Ya es un juicio histórico que el golpe de Estado del 11 de septiembre de 1973 y la posterior dictadura cívico militar en Chile, fueron experiencias dónde el Estado ejerció violencia extrema sobre un gran número de personas, vulnerando sus derechos fundamentales. Para no repetir esta experiencia en nuestra historia, es necesario construir una memoria social y colectiva comprometida con una cultura de respeto de los Derechos Humanos y de rechazo radical hacia la violencia como recurso de expresión política, en especial la que puede llegar a ejercer un Estado contra sus propios ciudadanos.
Desde una perspectiva profunda, todo lo acontecido en Chile entre 1973 Y 1990, representa una degradación moral que avergüenza al género humano. La dictadura vulneró la “dignidad humana” en lo más esencial, violentando la vida de hombres y mujeres, muchos de ellos desaparecidos hasta hoy. Esta barbarie se mantiene vigente cuando sigue impune, esperamos que la justicia pueda redimir parcialmente la ignominia y recuperar la dignidad de las víctimas haciendo Verdad y Justicia.

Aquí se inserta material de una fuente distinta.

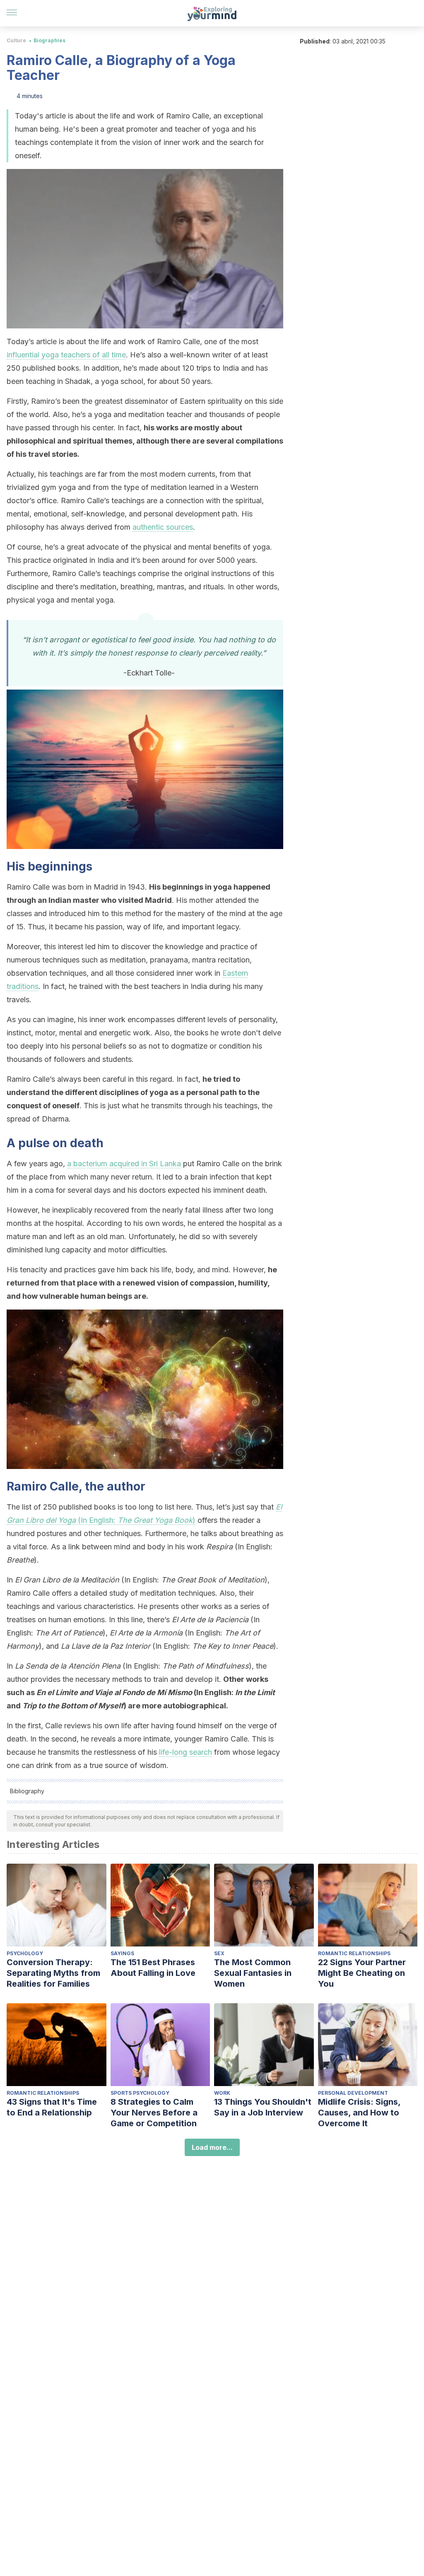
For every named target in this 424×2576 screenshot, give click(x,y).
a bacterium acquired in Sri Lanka (124, 1163)
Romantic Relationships (354, 1953)
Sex (219, 1953)
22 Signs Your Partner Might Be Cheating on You (362, 1973)
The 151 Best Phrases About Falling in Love (153, 1967)
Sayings (122, 1953)
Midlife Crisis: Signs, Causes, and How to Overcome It (359, 2112)
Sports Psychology (140, 2093)
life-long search (185, 1752)
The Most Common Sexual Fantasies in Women (253, 1973)
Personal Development (353, 2093)
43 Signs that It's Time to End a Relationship (52, 2107)
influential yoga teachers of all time (66, 354)
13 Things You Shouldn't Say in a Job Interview (262, 2107)
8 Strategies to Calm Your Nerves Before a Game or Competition (154, 2112)
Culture (16, 40)
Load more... (212, 2147)
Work (222, 2093)
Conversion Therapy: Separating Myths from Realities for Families (53, 1973)
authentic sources (162, 527)
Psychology (25, 1953)
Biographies (49, 40)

El término de la dictadura significó el inicio de un camino hacia la restauración democrática, un camino que después de 24 años todavía no termina. Si bien el dictador se retiró de la Moneda se refugió en la comandancia del ejército y dejó todo atado para que la institucionalidad dictatorial siguiera presidiendo la política nacional por décadas. Con ello se garantizaba la impunidad de civiles y militares que actuaron como verdugos, asimismo, se mantuvo un orden económico tremendamente ventajoso para empresarios criollos y extranjeros. Por último, se estructuró una legislación que dio garantías a los sectores de derecha, para preservar mayorías parlamentarias mediante el sistema binominal.
En pocas palabras, mientras el planeta entero enfrentaba una apertura inédita en la historia, en la
institucionalidad chilena operó una clausura. Lejos de prepararse para cambios democráticos en la sociedad chilena, las elites locales se aferraron a la constitución heredada de la dictadura, acomodándose a ella e impidiendo la expresión democrática de las mayorías ciudadanas de los chilenos que reclaman sus derechos. La constitución de Pinochet plasmó una sociedad y democracia clasista, excluyente y por lo mismo anti democrática.
Democratizar un país consiste, fundamentalmente, en ajustar las instituciones al amplio tejido social de la nación y en este sentido se hace indispensable reconfigurar la institucionalidad chilena. Eso pasa por una Nueva Constitución para nuestra república, donde el nuevo diseño solo puede emanar de la voluntad soberana de los ciudadanos, cualquiera sea la forma en que ésta se exprese. Democratizar Chile es poner todas las instituciones de un Estado responsable, como garantía, de una vida digna para hombres, mujeres y niños nacidos en este país, sin importar su condición social, su credo, ideología u origen étnico. En un Chile democrático todos deben encontrar su lugar, sin exclusiones.
Los chilenos debemos aprender a vivir con las cicatrices de un pasado triste y vergonzante que, por lo mismo, nos impone el desafío de restituir la “dignidad” a la vida en nuestra sociedad. Esta labor nos concierne a todos y atañe a nuestra estatura humana. No se trata de una cuestión etérea, lejana y ajena, la “dignidad” se realiza en la vida concreta de las personas, donde cada persona encuentra un lugar para su realización. Entendiendo que esto no se construye sobre el olvido sino al contrario, asumiendo un compromiso de rol activo con la demanda de VERDAD Y JUSTICIA AHORA que claman las víctimas y sus familias.
En el presente, los chilenos estamos llamados a construir nuevos horizontes democráticos, inclusivos y participativos que conjuguen el desarrollo moral y el crecimiento material, dejando atrás la tristeza y el rencor del siglo precedente, tenemos que ser capaces de encontrarnos y convivir en amistad cívica, tolerancia y Fraternidad.